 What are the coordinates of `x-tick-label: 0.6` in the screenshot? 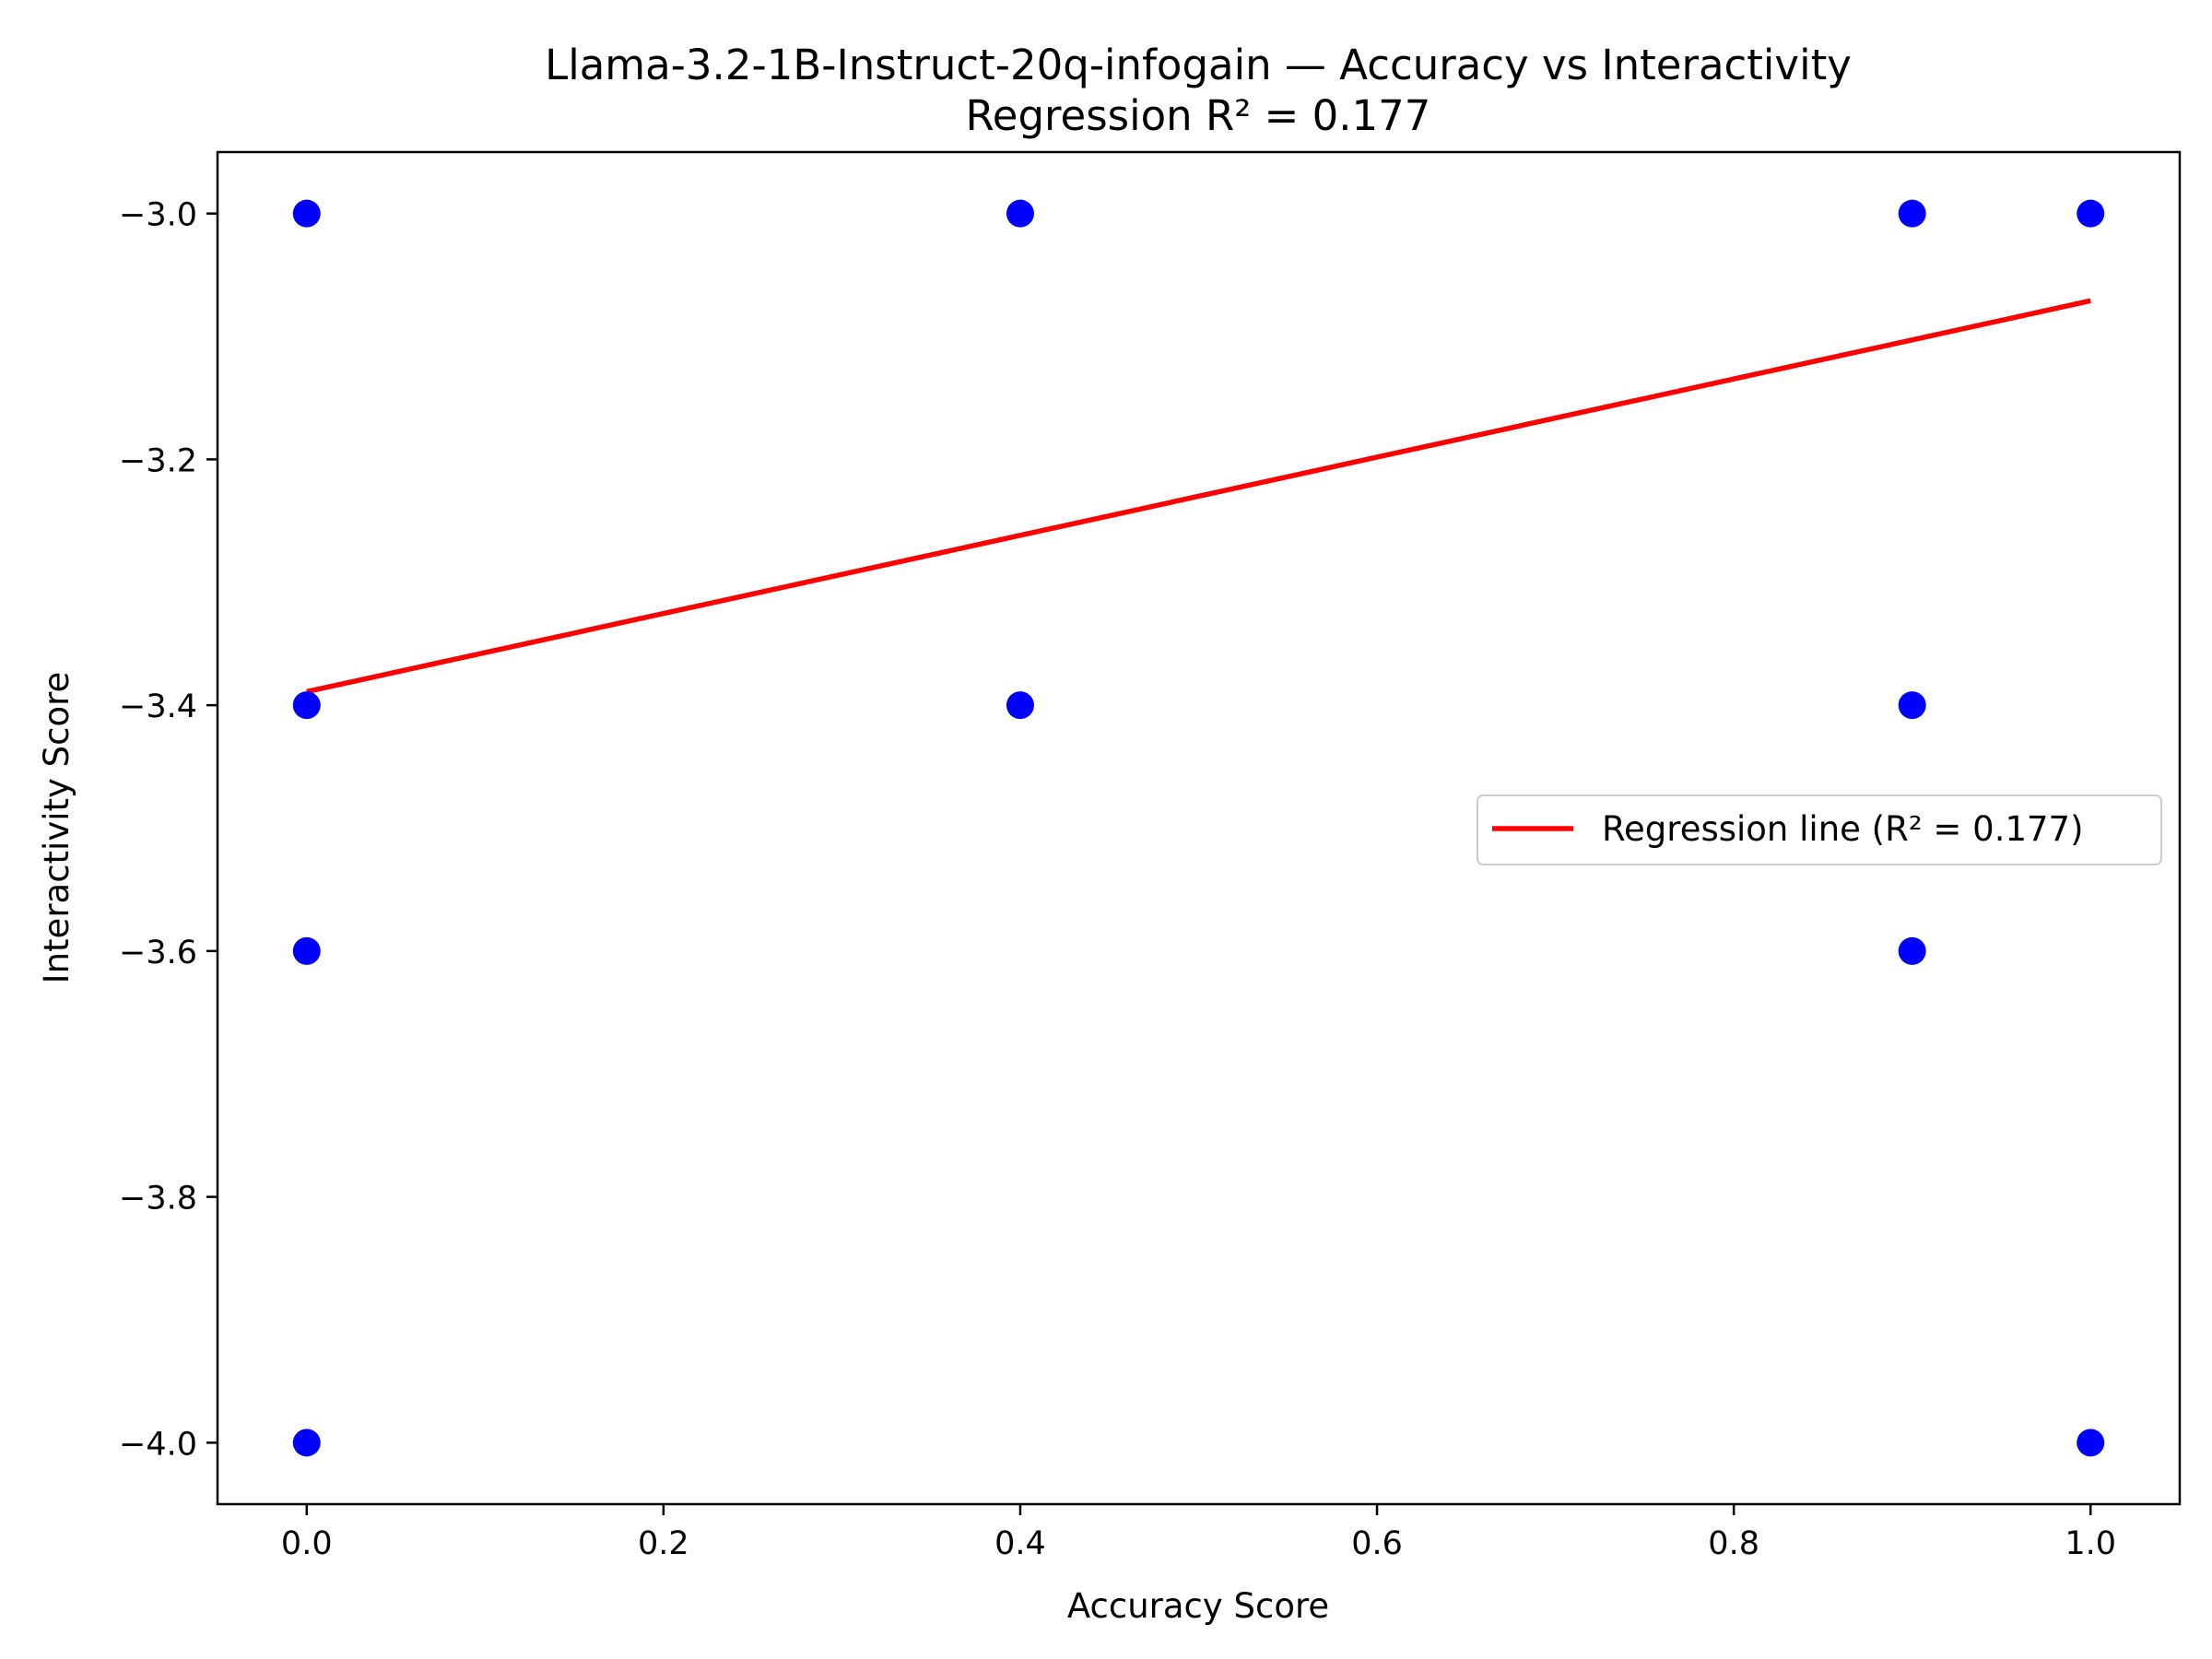 It's located at (1377, 1543).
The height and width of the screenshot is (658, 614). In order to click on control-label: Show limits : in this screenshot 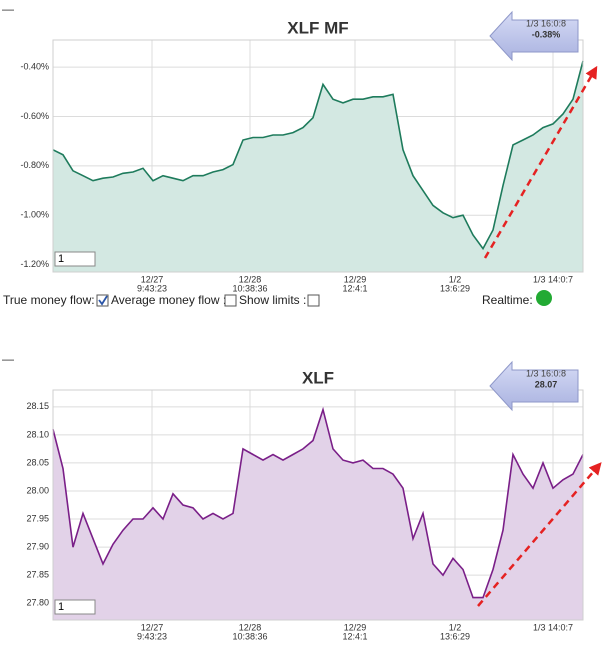, I will do `click(272, 300)`.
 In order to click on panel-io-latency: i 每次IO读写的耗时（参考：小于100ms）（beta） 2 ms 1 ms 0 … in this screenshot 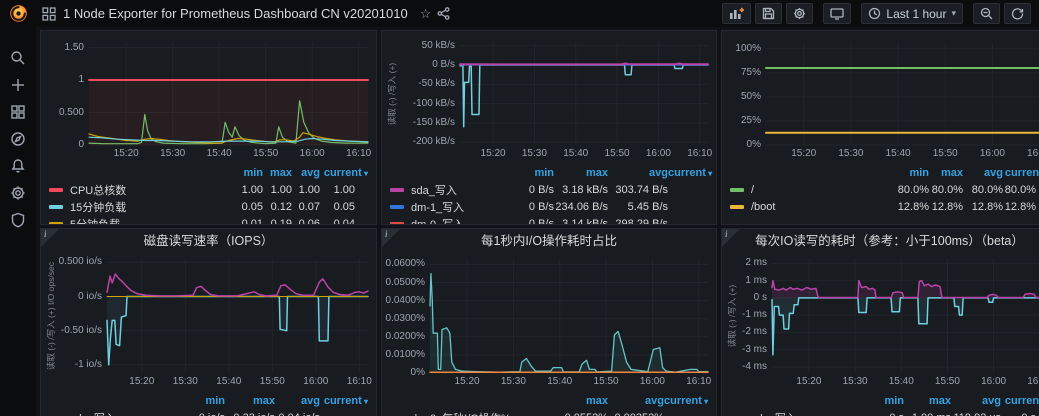, I will do `click(880, 322)`.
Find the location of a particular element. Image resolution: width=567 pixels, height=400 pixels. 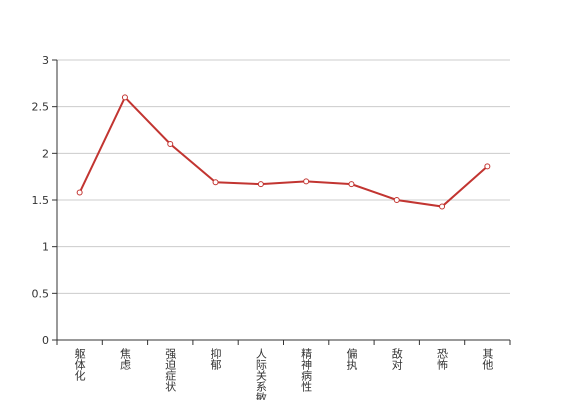

x-tick-label: 精神病性 is located at coordinates (306, 370).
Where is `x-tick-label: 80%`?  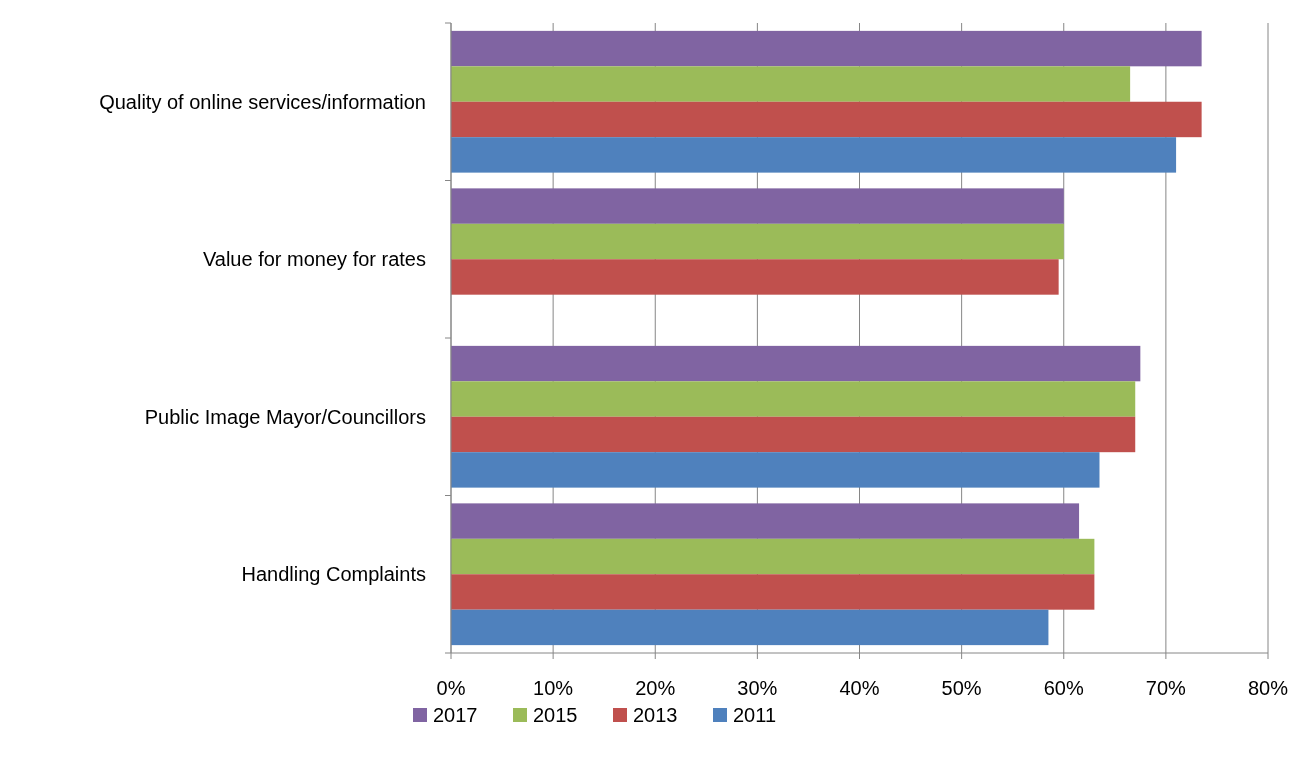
-=-=-=-=-
◆ Task directions:
Please write out everything from the line containing "Find the location" down to the end of the rows, leaving the pictures out.

◆ Expected output:
Find the location of a particular element. Image resolution: width=567 pixels, height=400 pixels. 

x-tick-label: 精神病性 is located at coordinates (306, 370).
Where is `x-tick-label: 80%`?  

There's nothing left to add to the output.